It is estimated that there are over two million copies of the New Testament. So why do we need a Bible, when all of those books and verses were not put together by one individual? Why do we need a Bible when it’s apparent to anyone with eyes that people copied the books they read in the Bible?
The purpose of the New Testament, as we know it today, is to record the early Christians’ experiences, just as the Old Testament records the events that took place thousands of years ago. It is known, for example, that people copied certain stories from their copies of the Bible. What if those stories were not accurate? A new revelation might come out that changes our understanding of what actually happened.
In fact, there is one book of the Bible that was written by one person, which is known as the KJV. For many years, the KJV was in charge of translating the Bible into different languages. But is this book true? Or should we just believe that the authorship is very old?
Before you decide on that KJV, there is another Bible that you should read. This Bible was written thousands of years before the KJV was even written. It was the Torah, which was put together by Moses. The Torah, according to the Jewish faith, was written hundreds of years before the birth of Christ.
The KJV is not the only book of the Bible to have multiple authors. Another book called the Septuagint was written around A.D. 300. This book was the first book translated into many different languages. And now this book is considered authentic by most, but not all of them.
When we consider all of the extra books that have been written since the creation of the New Testament, it becomes clear that there are more than one author for each of the books of the Bible.
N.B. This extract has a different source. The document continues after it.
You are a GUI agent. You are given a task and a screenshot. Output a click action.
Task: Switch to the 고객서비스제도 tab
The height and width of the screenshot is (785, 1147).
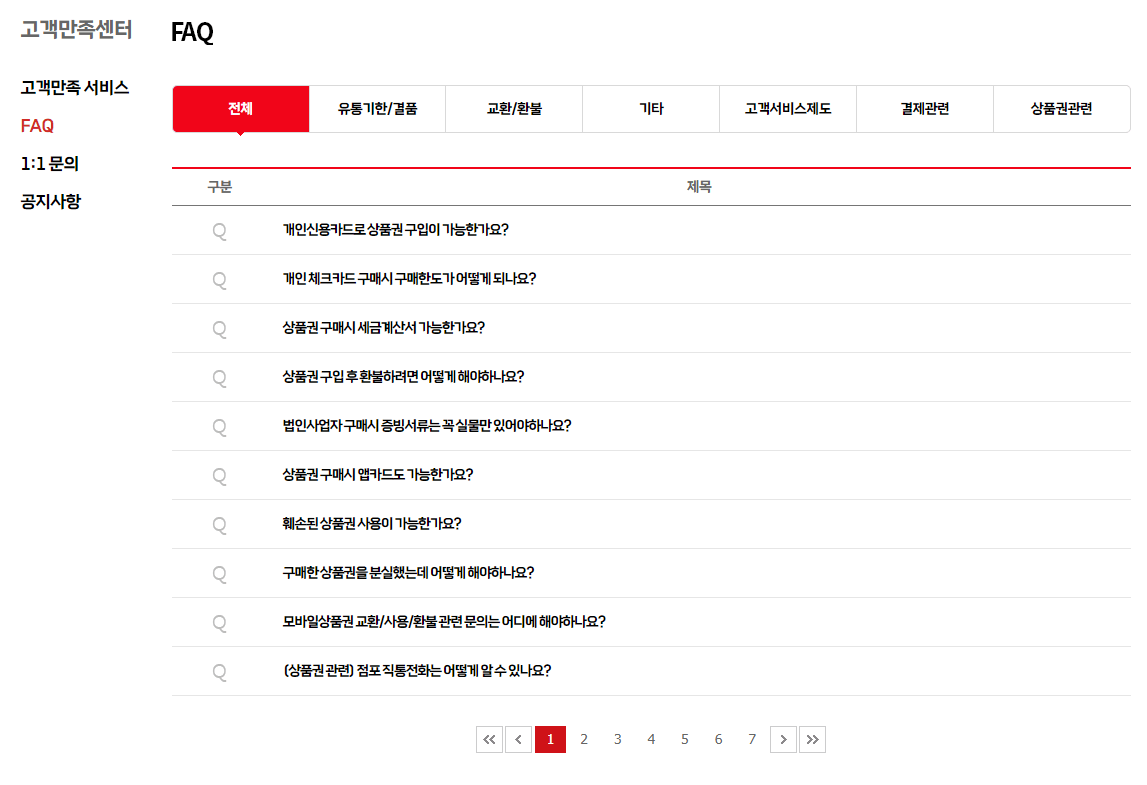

There is no evidence of a single person writing every single book of the Bible. The writers wrote the books one at a time and then compiled them into the Bible.
The basis for James to write the KJV is that he knew that he was the author of the Septuagint. He had knowledge of the Septuagint and could make corrections as needed, just as he makes corrections today.
Since the translators for the Septuagint made certain that it was as close to the original text as possible, James wasn’t concerned with the accuracy of the book. However, in his mind, he was aware that he was responsible for that translation.